Paul Lachine

Inflation ou Déflation?

CAMBRIDGE – Les investisseurs avec lesquels j’ai discuté récemment ne sont pas sûrs s’il faut s’inquiéter d’une future inflation aux Etats-Unis ou d’une future déflation. La bonne nouvelle est que la réponse – au moins pour les quelques prochaines années – est que les investisseurs ne devraient s’inquiéter d’« aucun des deux ».

Le fort taux du chômage américain et la faiblesse des taux de capacité d’usage expliquent la petite pression haussière sur les salaires et les prix aux Etats-Unis. Et la récente crise de la valeur du dollar par rapport à l’euro et à la livre britannique y contribue en faisant baisser les coûts d’importation.

Ceux qui insistent sur le risque d’inflation pointent souvent du doigt l’énorme déficit budgétaire des Etats-Unis.
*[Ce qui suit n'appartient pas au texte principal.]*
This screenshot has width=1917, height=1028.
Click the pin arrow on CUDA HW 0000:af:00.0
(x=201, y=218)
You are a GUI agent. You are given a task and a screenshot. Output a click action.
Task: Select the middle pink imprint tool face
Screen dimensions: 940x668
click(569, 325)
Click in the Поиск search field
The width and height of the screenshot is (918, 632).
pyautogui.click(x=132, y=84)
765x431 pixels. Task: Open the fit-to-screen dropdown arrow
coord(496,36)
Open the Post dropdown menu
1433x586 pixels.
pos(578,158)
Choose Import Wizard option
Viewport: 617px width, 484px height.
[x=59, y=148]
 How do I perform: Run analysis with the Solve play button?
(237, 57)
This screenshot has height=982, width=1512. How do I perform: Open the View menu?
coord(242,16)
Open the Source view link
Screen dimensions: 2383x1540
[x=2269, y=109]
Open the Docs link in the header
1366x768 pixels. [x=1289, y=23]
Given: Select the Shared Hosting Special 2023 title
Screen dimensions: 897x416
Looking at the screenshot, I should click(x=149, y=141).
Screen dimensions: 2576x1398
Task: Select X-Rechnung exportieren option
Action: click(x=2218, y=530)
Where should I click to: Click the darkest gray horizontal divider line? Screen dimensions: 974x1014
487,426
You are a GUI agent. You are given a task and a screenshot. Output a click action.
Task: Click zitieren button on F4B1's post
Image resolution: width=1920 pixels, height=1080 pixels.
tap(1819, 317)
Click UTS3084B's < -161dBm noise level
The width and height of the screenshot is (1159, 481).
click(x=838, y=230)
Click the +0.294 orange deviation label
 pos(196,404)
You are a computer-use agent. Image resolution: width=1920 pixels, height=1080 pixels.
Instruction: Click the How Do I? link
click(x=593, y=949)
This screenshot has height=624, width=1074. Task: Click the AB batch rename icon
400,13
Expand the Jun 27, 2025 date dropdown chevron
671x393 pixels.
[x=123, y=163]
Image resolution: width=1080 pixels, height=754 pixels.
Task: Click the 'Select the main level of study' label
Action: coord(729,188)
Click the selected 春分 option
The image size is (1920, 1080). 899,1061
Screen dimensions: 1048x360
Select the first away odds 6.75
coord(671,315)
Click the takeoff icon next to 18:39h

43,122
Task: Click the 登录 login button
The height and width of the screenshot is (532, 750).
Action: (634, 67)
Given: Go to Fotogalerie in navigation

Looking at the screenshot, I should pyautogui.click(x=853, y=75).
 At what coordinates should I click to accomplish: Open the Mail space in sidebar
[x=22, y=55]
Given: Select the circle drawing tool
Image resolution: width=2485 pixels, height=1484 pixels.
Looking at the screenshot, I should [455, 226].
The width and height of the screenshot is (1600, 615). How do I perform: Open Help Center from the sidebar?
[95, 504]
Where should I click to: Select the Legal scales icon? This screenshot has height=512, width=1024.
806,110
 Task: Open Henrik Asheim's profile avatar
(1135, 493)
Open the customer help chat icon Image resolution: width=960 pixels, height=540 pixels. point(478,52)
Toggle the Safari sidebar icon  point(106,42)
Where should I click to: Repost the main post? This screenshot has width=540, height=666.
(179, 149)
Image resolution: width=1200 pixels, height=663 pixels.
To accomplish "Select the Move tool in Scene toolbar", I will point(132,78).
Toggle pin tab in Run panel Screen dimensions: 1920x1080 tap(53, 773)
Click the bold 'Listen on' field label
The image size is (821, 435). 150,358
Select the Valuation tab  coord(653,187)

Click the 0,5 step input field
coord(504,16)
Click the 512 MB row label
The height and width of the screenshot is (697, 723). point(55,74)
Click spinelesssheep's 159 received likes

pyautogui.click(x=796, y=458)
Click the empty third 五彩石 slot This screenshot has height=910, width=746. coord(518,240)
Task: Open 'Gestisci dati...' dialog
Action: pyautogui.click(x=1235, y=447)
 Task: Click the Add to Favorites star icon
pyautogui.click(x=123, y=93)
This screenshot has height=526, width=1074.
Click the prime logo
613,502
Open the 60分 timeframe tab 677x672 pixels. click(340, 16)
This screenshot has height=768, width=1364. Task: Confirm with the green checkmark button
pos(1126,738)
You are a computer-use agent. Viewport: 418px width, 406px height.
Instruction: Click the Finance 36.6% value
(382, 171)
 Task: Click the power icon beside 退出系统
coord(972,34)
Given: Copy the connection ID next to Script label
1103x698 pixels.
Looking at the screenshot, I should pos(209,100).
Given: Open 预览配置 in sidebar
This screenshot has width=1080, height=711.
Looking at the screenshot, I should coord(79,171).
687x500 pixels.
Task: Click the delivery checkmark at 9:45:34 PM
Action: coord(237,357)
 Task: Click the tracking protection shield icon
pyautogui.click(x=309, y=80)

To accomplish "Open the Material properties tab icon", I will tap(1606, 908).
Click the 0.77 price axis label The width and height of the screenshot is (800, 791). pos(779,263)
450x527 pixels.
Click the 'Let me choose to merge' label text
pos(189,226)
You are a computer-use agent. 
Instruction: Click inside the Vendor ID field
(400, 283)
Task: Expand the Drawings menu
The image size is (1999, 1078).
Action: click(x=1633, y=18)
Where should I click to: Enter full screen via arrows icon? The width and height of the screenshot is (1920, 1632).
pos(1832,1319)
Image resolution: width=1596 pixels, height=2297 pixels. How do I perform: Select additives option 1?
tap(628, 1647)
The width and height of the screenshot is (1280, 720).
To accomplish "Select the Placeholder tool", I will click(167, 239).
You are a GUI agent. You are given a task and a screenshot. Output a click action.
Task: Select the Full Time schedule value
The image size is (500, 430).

L’Office parlementaire du budget (Congressional Budget Office) prévoit que ce déficit sera aux alentours de 5% du PIB pour le restant de la décennie, amenant la dette publique à 90% du PIB, alors qu’elle était de  moins de 60% en 2009. Même si ces énormes déficits constituent un problème majeur pour l’économie américaine si rien n’est entrepris pour les réduire, ils ne doivent pas pour autant être inflationnistes.